“Deus abençoe sua boa vontade! Deus lhe pague! Graças a Deus!”, esses
foram os dizeres mais frequentes de minha mãe, que neste ‘vinte e três de maio’
completaria oitenta e cinco anos. Para alguns, tais frases talvez sejam desprovidas
de sentido, podendo até lhes causar certo estranhamento, mas não para quem
conviveu com ela.
Mamãe, ao longo da vida, passou
por diversas fases. Sua personalidade, marcante, foi forjando a vida dos filhos
e de quem mais esteve por perto. Posso falar disso, porque conheci mamãe desde
os tempos em que ela era uma “meninota” de vinte e poucos anos.
De início, lá na juventude, mamãe
foi uma mulher vaidosa, que se maquiava com pó de arroz e ruge. Também usava uma
bolsinha de mão e sombrinha colorida de cabo bem-trabalhado, coisas do tempo de
solteira. No entanto, batom, esmalte e brincos mamãe nunca usou e se irritava
com alguém que lhe oferecesse. Isso ela aprendera com o pai, meu avô Aurélio,
que, para ele, esses luxos seriam vícios de quem não é muito ligado às coisas
de Deus.
Com o tempo, mamãe parou de usar
o pó de arroz, mas tinha um quê com os cabelos, que deveriam estar sempre
longos (nada de tesouras ali!). Houve um tempo em que ela mesma os trançava,
embora as tranças não fossem assim tão bem-feitinhas. Para dar uma caprichada,
mamãe costumava entrelaçar umas fitas coloridas nas madeixas, e papai parecia
gostar do resultado.
O temperamento forte da mamãe
deve ter sido transmitido aos filhos. Não sei de meus irmãos, mas herdei muita
coisa dela; só não herdei a firme devoção aos santos e a fervorosa oração
diária. Mas alguns traços da personalidade de ‘quase incivilidade’ e de
‘dificuldade nas relações’..., vou segredar aqui aos poucos que me leem: isso
eu herdei da minha mãezinha!
Pronto. Confidências feitas,
agora vamos à segunda parte, que é a mais interessante.

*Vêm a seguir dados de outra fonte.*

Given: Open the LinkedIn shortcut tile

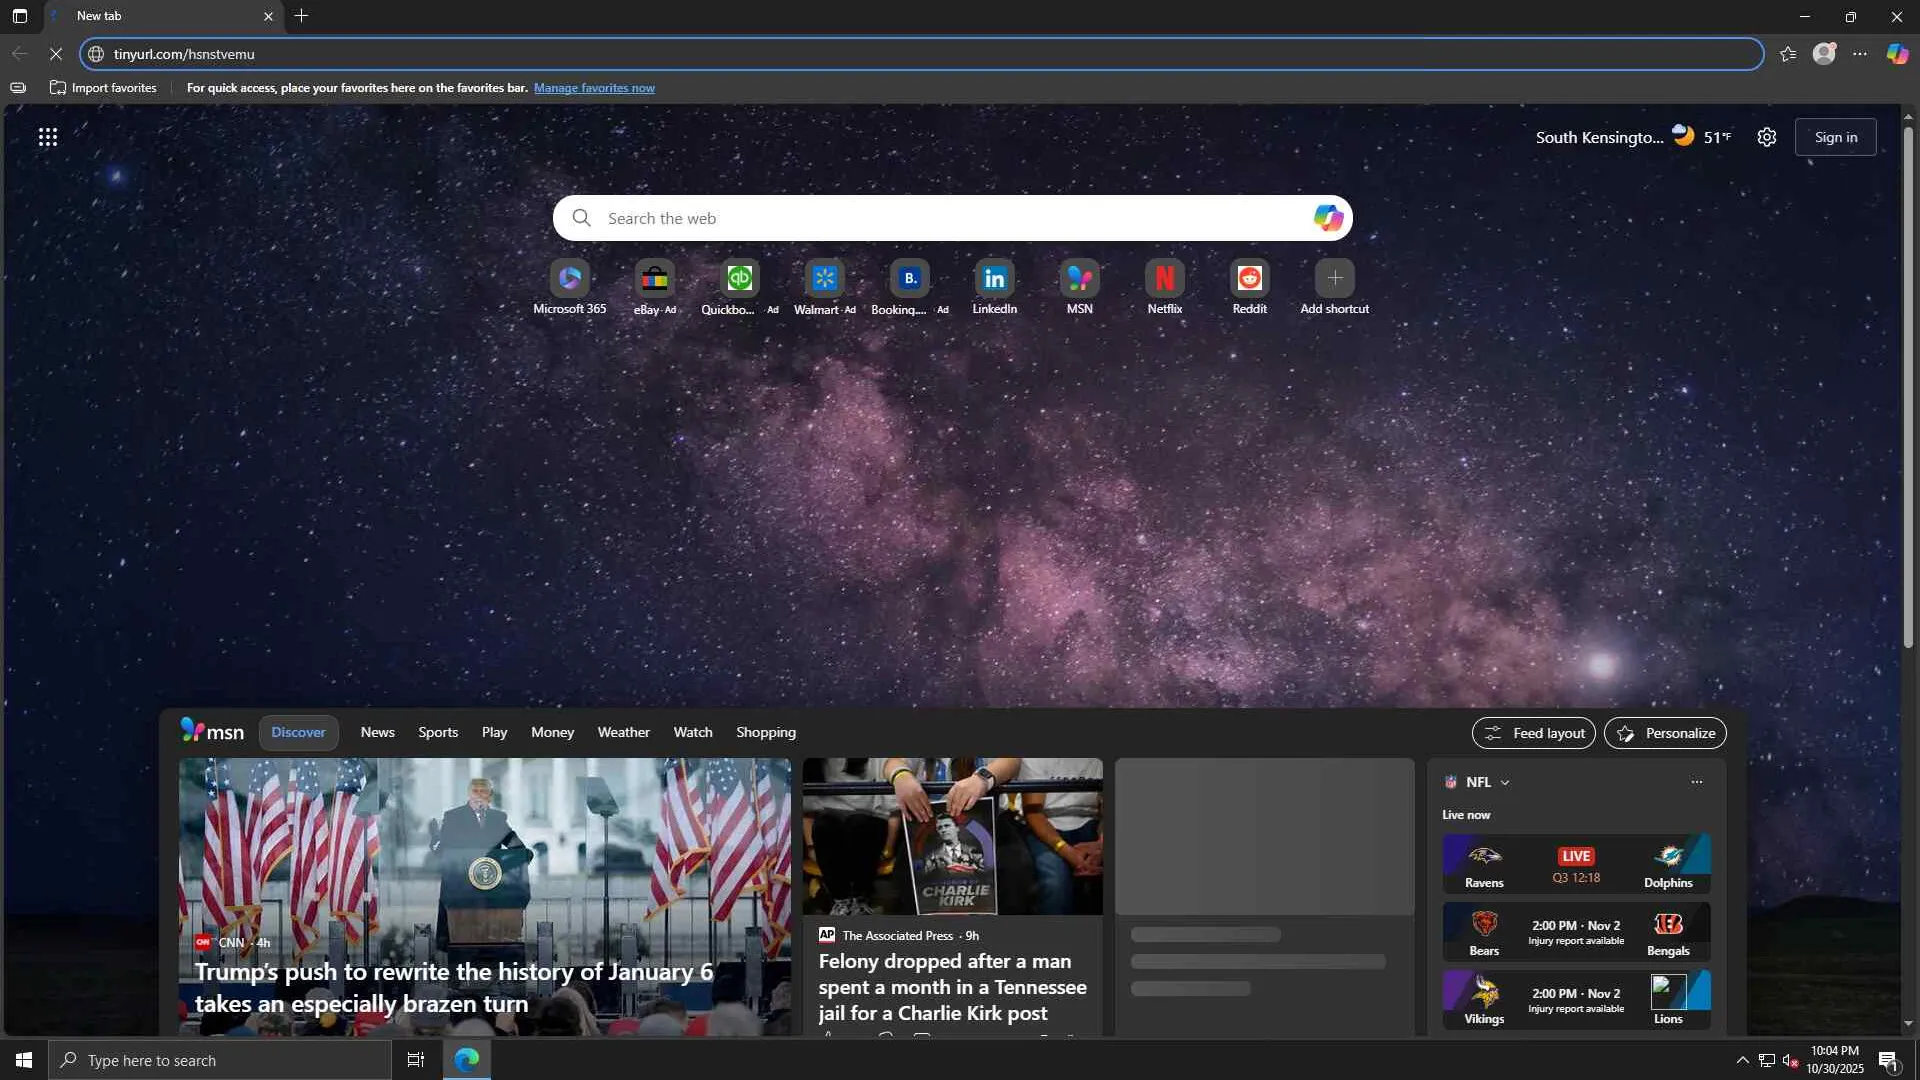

Mamãe, ao longo da vida, foi solitária,
soturna e temperamental. Era comum que
se trancasse no quarto onde ela chorava a desventura de ser uma mulher doente e
pobre. Meninos ainda, não entendíamos absolutamente nada do que estaria
acontecendo com ela. Papai estava sempre atento àquilo, mas ele não podia ficar
em casa, porque precisava trabalhar. E assim fomos convivendo com as dores de nossa
mãe durante toda a infância e adolescência.
Quis Deus, porém, que mamãe
experimentasse a fortuna da velhice e aqui as coisas mudaram radicalmente para
melhor. Já octogenária, mamãe tornou-se uma pessoa extremamente amável, alegre,
receptiva, um amorzinho! Era muito comum ouvir dela: “Boazinha de coração!”, seja
para filha ou filho. Perguntado quem era ‘boazinha de coração’, ela respondia: “Você
mesmo!!!”
Então foi aquela mulher, já
anciã, que me fez ver que a doença não nos afasta da bondade. Os tempos mais
felizes vividos por minha mãe poderão ter sido esses dois últimos anos. Viúva,
acamada, usando oxigênio e se alimentando precariamente por uma mamadeira,
mamãe foi cuidada como um nenê, mas se comportou como um ‘bebê feliz’. Ela era
tão carinhosa, que bastava passar pelo quarto ou se sentar por alguns segundos
ao seu lado – eu disse ‘segundos’, não ‘minutos’,
que ela já estendia a mão e dizia “Deus abençoe!”. Essa era a maneira tão
peculiar com que mamãe nos agradecia, seja por um alimento, um pouco de água,
um aperto de mão ou um olhar.
De todas as lições deixadas pela minha
mãe, a mais eloquente é a ‘gratidão’.